Strauss and Howe[1] would have it:

Name		Birth Years	Collective Lifecycle	National Figures
G.I.		1901-1924	1901-2004		JFK, RWR, G.H.W. Bush
Silent		1925-1942	1925-2022		Cheney, Ted Kennedy
Boom		1943-1960	1943-2040		Clinton, G.W. Bush
13th		1961-1981	1961-2061		John Sununu (Jr.)
Millennial	1982-2003	1982-2083		McCaughey septuplets

There are specific, historiographic reasons why they chose the
boundary years they did; read the book to find out more.  These
reasons drove them to recognize somewhat different years for the boom
generation than birth statistics indicate for the baby boom itself.
(Strauss and Howe also eschew the meaningless `X' and `Y' tags applied
by contemporary mass media, for which I too have little use.)

• _DIRECTIONS_:
1 > In the dataset entries, switch "Receipt" to "Invoice" from the line with "Task: Click the Receipt document icon" up to and including the last line of the entries, and return only those lines with nothing else changed. Leave the pictures out.
2 > Pick up the passage on Strauss and Howe's generational boundaries and continue it from its last sentence.
The passage on generational boundaries and the dataset entries are unrelated pieces of material.

(Dataset entries)
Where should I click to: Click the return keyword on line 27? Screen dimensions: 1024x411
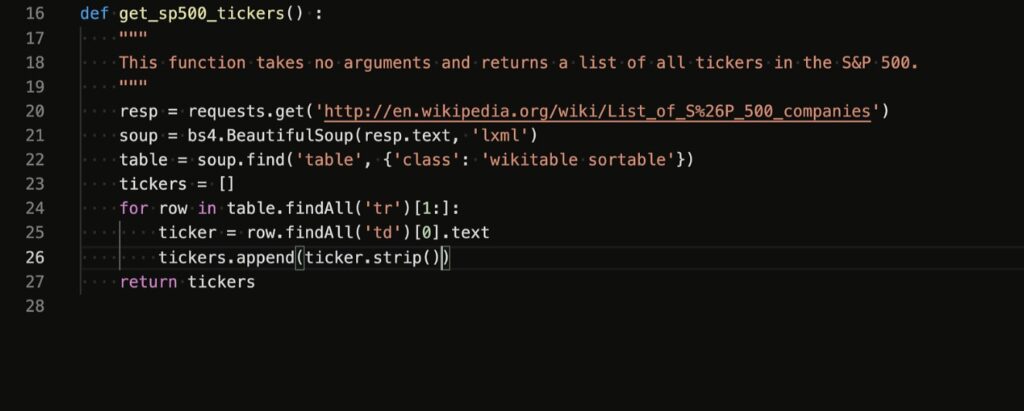point(148,282)
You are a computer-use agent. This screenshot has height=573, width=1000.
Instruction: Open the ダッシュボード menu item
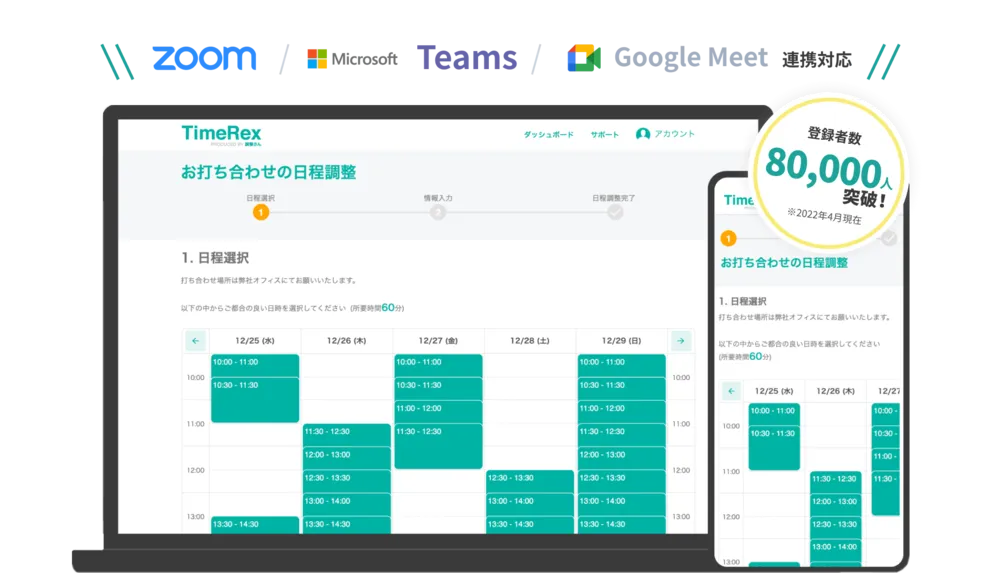click(x=548, y=134)
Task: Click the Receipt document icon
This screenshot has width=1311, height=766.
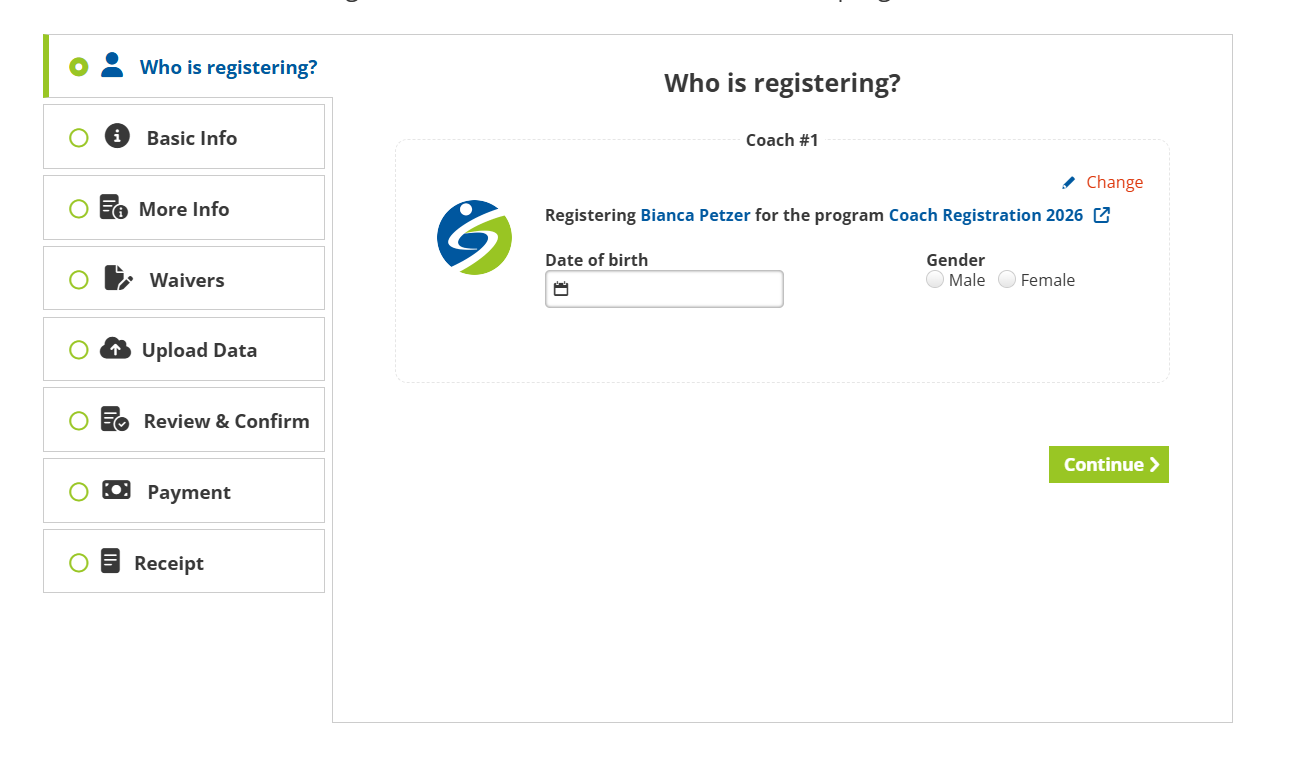Action: click(110, 561)
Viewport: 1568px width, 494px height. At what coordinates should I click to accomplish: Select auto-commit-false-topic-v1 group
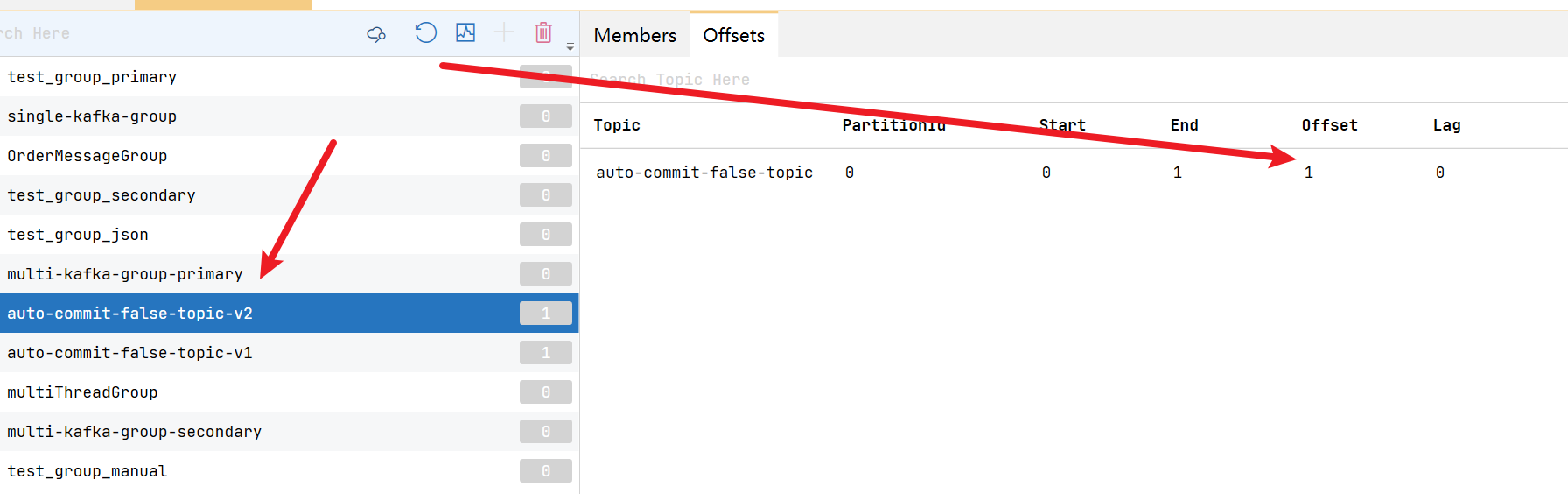click(x=130, y=353)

• _RESPONSE LIST_:
1 >
Task: Click the Invoice document icon
This screenshot has width=1311, height=766.
Action: click(110, 561)
Viewport: 1568px width, 494px height. At what coordinates should I click to accomplish: Select auto-commit-false-topic-v1 group
click(x=130, y=353)

2 >
-GAWollman

[1] William Strauss and Neil Howe. /Generations: The History of
America's Future 1584 to 2069/.  New York: Morrow, 1990.  Quotation
from Figure 6-6, ``The Generational Cycle in America'', fold-out after
p. 96, except rightmost column.[2]

[2] Editorial comment: If you haven't read this book, and care
anything about American History, go to your nearest public library and
ask for it.  Dewey Decimal is 973 dc20; LC is E179.S89 1990.  Strauss
and Howe have been plugging this particular generational theory of
history for the past ten years, and there are other books further
expounding the idea with respect to specific cohorts, but this book is
the original work and the observations in it about modern-day
generations are still trenchant twelve years later.  This was the book
that in 1990 predicted the Clinton victory over Bush in 1992 (although
not by name).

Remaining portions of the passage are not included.